→ **What is expected**:
Below are some records. Print all of them exactly as they appear.

→ **Pixel coordinate grounding data**:

═══

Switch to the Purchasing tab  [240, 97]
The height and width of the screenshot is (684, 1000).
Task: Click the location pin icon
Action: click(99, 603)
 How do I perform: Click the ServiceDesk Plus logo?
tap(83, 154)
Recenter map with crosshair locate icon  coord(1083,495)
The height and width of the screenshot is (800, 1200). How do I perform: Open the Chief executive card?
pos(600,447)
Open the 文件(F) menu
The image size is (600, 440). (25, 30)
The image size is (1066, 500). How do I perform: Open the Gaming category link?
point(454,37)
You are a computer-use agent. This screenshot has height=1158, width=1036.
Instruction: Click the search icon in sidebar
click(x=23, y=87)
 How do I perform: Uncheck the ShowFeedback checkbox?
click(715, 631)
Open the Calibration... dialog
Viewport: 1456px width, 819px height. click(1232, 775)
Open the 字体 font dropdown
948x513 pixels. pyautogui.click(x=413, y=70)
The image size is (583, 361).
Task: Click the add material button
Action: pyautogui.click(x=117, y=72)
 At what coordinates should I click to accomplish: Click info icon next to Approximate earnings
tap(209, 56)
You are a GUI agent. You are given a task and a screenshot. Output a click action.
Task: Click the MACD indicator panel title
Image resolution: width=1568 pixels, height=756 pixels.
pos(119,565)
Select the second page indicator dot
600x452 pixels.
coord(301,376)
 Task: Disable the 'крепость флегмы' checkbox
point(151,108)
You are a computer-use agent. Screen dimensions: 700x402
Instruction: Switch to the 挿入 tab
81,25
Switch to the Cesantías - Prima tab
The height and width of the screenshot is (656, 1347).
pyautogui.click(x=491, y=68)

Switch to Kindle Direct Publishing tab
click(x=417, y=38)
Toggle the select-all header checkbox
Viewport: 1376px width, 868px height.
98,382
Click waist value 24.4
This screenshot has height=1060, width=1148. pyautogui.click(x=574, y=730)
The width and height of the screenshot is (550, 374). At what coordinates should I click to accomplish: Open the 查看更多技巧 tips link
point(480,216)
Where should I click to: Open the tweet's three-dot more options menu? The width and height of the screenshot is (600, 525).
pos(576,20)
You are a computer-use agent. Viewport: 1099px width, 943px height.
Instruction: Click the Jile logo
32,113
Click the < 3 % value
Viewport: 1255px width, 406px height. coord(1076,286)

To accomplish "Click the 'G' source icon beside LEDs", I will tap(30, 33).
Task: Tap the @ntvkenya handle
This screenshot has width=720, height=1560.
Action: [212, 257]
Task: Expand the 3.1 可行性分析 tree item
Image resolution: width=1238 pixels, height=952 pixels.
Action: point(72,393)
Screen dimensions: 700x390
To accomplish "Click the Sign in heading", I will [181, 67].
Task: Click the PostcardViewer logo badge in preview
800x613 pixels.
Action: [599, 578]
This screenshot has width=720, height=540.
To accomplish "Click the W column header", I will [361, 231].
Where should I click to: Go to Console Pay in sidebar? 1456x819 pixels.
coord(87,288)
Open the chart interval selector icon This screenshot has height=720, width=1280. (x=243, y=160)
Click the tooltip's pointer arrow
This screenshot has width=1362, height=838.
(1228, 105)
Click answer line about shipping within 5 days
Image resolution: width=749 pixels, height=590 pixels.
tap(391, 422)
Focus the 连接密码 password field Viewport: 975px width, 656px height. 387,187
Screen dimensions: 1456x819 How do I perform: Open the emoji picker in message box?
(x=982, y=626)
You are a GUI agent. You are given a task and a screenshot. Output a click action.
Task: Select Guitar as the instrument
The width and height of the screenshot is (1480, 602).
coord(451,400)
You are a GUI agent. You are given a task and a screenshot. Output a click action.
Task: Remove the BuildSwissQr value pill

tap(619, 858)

═══

→ **Task solution**:
Switch to the Purchasing tab  [240, 97]
The height and width of the screenshot is (684, 1000).
Task: Click the location pin icon
Action: click(99, 603)
 How do I perform: Click the ServiceDesk Plus logo?
tap(83, 154)
Recenter map with crosshair locate icon  coord(1083,495)
The height and width of the screenshot is (800, 1200). How do I perform: Open the Chief executive card?
pos(600,447)
Open the 文件(F) menu
The image size is (600, 440). (25, 30)
The image size is (1066, 500). How do I perform: Open the Gaming category link?
point(454,37)
You are a computer-use agent. This screenshot has height=1158, width=1036.
Instruction: Click the search icon in sidebar
click(x=23, y=87)
 How do I perform: Uncheck the ShowFeedback checkbox?
click(715, 631)
Open the Calibration... dialog
Viewport: 1456px width, 819px height. click(1232, 775)
Open the 字体 font dropdown
948x513 pixels. pyautogui.click(x=413, y=70)
The image size is (583, 361).
Task: Click the add material button
Action: pyautogui.click(x=117, y=72)
 At what coordinates should I click to accomplish: Click info icon next to Approximate earnings
tap(209, 56)
You are a GUI agent. You are given a task and a screenshot. Output a click action.
Task: Click the MACD indicator panel title
Image resolution: width=1568 pixels, height=756 pixels.
pos(119,565)
Select the second page indicator dot
600x452 pixels.
coord(301,376)
 Task: Disable the 'крепость флегмы' checkbox
point(151,108)
You are a computer-use agent. Screen dimensions: 700x402
Instruction: Switch to the 挿入 tab
81,25
Switch to the Cesantías - Prima tab
The height and width of the screenshot is (656, 1347).
pyautogui.click(x=491, y=68)

Switch to Kindle Direct Publishing tab
click(x=417, y=38)
Toggle the select-all header checkbox
Viewport: 1376px width, 868px height.
98,382
Click waist value 24.4
This screenshot has height=1060, width=1148. pyautogui.click(x=574, y=730)
The width and height of the screenshot is (550, 374). At what coordinates should I click to accomplish: Open the 查看更多技巧 tips link
point(480,216)
Where should I click to: Open the tweet's three-dot more options menu? The width and height of the screenshot is (600, 525).
pos(576,20)
You are a computer-use agent. Viewport: 1099px width, 943px height.
Instruction: Click the Jile logo
32,113
Click the < 3 % value
Viewport: 1255px width, 406px height. coord(1076,286)

To accomplish "Click the 'G' source icon beside LEDs", I will tap(30, 33).
Task: Tap the @ntvkenya handle
This screenshot has width=720, height=1560.
Action: [212, 257]
Task: Expand the 3.1 可行性分析 tree item
Image resolution: width=1238 pixels, height=952 pixels.
Action: point(72,393)
Screen dimensions: 700x390
To accomplish "Click the Sign in heading", I will [181, 67].
Task: Click the PostcardViewer logo badge in preview
800x613 pixels.
Action: [599, 578]
This screenshot has width=720, height=540.
To accomplish "Click the W column header", I will [361, 231].
Where should I click to: Go to Console Pay in sidebar? 1456x819 pixels.
coord(87,288)
Open the chart interval selector icon This screenshot has height=720, width=1280. (x=243, y=160)
Click the tooltip's pointer arrow
This screenshot has width=1362, height=838.
(1228, 105)
Click answer line about shipping within 5 days
Image resolution: width=749 pixels, height=590 pixels.
tap(391, 422)
Focus the 连接密码 password field Viewport: 975px width, 656px height. 387,187
Screen dimensions: 1456x819 How do I perform: Open the emoji picker in message box?
(x=982, y=626)
You are a GUI agent. You are given a task and a screenshot. Output a click action.
Task: Select Guitar as the instrument
The width and height of the screenshot is (1480, 602).
coord(451,400)
You are a GUI agent. You are given a task and a screenshot. Output a click action.
Task: Remove the BuildSwissQr value pill

tap(619, 858)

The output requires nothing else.